Task instructions -
Please copy out the lines starting with the line that contains "is (509, 978)." and going on through the line that contains "Click the 结构", substituting "Command" for "Instruction" and leaving everything else unchanged.

Text and element pointing records:
-- Begin --
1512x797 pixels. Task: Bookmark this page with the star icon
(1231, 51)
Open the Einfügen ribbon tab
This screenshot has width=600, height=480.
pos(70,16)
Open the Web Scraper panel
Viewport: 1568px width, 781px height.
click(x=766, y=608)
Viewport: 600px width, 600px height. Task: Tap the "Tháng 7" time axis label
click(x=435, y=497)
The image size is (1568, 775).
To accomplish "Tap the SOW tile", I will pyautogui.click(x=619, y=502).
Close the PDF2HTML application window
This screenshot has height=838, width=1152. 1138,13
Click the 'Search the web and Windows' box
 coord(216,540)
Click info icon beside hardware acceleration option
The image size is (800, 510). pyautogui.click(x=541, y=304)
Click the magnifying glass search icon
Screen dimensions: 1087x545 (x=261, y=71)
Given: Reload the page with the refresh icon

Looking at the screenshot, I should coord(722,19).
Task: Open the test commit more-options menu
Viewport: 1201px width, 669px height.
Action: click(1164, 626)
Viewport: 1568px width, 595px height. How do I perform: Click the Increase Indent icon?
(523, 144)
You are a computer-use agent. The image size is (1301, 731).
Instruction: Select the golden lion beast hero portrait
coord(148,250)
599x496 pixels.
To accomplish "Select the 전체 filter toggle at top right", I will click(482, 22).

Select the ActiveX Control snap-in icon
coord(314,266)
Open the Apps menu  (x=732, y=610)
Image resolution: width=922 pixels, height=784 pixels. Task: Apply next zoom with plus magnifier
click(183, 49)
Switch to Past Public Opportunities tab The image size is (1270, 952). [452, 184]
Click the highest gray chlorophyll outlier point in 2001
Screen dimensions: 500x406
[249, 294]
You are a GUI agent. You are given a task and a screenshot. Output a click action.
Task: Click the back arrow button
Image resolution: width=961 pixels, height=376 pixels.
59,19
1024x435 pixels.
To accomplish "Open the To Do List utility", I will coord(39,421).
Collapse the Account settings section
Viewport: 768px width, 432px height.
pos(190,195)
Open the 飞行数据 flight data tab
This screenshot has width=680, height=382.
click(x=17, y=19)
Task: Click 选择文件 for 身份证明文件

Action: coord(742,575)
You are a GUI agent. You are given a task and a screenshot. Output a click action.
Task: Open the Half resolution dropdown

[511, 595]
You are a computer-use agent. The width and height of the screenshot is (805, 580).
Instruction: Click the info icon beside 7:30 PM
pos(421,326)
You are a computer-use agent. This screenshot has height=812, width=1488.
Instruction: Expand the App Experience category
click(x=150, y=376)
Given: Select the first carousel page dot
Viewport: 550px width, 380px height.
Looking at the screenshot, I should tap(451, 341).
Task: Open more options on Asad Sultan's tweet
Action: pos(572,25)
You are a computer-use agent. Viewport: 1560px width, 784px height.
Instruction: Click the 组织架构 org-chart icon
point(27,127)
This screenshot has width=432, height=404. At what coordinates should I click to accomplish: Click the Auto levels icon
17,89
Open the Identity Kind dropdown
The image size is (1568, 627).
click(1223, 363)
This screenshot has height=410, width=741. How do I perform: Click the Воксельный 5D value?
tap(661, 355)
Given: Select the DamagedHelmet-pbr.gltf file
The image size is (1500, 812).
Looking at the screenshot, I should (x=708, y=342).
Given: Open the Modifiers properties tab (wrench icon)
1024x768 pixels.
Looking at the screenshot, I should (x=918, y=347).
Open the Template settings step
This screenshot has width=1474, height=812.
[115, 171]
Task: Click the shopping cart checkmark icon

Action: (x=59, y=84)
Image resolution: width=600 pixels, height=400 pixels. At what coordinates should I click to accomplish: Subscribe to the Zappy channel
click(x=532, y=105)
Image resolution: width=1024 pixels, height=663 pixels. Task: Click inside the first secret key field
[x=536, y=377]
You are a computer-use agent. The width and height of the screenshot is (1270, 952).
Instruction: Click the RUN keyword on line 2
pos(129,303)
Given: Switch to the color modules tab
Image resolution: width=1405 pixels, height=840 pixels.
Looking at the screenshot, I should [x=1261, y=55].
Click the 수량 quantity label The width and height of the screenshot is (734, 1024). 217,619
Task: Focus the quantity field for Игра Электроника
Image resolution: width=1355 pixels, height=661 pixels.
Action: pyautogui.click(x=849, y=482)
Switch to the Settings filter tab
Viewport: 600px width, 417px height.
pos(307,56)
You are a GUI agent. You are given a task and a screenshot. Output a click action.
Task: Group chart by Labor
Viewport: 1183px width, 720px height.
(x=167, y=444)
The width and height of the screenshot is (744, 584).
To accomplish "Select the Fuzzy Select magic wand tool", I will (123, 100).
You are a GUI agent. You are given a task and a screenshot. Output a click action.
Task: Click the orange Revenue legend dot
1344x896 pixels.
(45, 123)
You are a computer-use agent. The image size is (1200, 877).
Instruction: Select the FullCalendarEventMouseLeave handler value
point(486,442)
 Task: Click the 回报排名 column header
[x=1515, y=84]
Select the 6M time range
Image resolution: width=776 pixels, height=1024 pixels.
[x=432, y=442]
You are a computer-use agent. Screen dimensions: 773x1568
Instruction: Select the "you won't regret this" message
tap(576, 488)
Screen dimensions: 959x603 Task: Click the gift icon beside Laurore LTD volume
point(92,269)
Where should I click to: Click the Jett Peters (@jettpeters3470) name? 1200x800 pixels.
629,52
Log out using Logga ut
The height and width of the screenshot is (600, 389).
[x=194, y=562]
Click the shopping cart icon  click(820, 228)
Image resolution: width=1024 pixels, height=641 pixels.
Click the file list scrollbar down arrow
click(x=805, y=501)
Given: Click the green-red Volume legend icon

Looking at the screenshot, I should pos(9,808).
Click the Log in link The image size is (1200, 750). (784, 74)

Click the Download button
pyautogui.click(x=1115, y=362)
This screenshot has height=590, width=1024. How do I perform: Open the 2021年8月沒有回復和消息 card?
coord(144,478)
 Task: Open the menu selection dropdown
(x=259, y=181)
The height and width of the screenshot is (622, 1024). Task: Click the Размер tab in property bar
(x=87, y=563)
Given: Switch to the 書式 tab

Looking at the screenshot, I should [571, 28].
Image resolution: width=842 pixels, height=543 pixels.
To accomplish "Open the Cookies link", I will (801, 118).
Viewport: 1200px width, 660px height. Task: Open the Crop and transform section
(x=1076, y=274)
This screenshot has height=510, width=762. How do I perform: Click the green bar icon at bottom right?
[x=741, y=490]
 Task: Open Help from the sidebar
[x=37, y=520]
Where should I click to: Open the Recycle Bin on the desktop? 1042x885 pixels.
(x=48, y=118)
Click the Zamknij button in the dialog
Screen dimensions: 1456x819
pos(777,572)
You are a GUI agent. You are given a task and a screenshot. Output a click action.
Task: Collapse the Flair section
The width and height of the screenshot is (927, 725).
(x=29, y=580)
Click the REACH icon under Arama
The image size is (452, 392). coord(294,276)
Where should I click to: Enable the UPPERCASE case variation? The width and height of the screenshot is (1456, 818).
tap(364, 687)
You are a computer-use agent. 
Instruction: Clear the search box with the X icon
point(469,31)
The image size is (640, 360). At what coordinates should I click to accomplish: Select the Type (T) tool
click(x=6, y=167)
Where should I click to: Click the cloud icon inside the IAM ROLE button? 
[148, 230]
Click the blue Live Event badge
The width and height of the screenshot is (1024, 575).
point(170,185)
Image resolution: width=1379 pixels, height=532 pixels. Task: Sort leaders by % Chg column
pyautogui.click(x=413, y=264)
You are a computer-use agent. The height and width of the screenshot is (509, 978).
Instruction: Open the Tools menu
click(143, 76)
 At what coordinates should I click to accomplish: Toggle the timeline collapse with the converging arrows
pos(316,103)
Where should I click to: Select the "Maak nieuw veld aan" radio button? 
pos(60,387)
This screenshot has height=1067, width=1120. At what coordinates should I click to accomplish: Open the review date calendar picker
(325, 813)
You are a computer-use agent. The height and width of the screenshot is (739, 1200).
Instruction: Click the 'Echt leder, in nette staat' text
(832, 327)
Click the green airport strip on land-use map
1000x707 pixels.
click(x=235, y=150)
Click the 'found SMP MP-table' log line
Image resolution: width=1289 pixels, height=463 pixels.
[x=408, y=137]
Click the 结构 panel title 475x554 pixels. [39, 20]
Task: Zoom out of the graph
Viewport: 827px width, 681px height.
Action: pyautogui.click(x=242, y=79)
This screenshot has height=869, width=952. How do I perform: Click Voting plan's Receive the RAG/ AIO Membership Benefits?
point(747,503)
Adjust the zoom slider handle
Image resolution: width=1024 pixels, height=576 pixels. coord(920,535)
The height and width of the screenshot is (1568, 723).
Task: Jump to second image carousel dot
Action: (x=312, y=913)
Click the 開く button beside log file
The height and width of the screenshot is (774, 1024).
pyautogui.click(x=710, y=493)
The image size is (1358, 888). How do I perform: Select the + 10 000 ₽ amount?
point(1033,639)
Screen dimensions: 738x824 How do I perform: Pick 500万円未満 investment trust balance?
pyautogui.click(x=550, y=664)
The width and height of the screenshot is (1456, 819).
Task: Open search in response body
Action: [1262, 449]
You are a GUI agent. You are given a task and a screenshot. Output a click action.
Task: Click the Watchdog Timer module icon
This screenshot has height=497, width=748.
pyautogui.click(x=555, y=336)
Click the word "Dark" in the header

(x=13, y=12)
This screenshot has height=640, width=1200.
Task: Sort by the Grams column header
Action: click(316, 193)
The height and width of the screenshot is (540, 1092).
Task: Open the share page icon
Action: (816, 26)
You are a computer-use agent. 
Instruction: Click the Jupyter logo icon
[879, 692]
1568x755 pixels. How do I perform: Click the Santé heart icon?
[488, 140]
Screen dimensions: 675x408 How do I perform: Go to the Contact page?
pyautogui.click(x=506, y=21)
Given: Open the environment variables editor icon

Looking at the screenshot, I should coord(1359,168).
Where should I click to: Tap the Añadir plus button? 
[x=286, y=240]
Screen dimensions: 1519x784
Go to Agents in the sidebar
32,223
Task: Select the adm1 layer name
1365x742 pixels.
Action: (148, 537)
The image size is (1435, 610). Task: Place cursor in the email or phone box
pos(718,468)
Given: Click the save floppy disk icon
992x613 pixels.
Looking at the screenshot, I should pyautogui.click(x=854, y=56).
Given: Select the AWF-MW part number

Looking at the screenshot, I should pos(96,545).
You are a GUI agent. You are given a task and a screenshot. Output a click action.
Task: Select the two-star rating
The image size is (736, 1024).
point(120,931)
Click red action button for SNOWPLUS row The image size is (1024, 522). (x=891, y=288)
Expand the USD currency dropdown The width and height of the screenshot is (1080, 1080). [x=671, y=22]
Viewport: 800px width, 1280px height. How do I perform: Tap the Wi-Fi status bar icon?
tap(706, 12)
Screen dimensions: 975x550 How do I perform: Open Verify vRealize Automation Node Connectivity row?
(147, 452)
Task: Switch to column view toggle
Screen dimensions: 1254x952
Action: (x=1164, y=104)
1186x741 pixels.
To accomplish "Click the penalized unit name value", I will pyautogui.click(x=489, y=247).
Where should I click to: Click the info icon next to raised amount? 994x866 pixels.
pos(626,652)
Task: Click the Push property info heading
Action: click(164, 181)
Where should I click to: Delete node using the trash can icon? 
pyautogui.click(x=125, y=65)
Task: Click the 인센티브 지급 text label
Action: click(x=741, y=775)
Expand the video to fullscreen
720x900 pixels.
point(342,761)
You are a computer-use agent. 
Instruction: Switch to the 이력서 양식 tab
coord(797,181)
-- End --
Full output -
You are a computer-use agent. The height and width of the screenshot is (509, 978).
Command: Open the Tools menu
click(143, 76)
 At what coordinates should I click to accomplish: Toggle the timeline collapse with the converging arrows
pos(316,103)
Where should I click to: Select the "Maak nieuw veld aan" radio button? 
pos(60,387)
This screenshot has height=1067, width=1120. At what coordinates should I click to accomplish: Open the review date calendar picker
(325, 813)
You are a computer-use agent. The height and width of the screenshot is (739, 1200).
Command: Click the 'Echt leder, in nette staat' text
(832, 327)
Click the green airport strip on land-use map
1000x707 pixels.
click(x=235, y=150)
Click the 'found SMP MP-table' log line
Image resolution: width=1289 pixels, height=463 pixels.
[x=408, y=137]
Click the 结构 panel title 475x554 pixels. [39, 20]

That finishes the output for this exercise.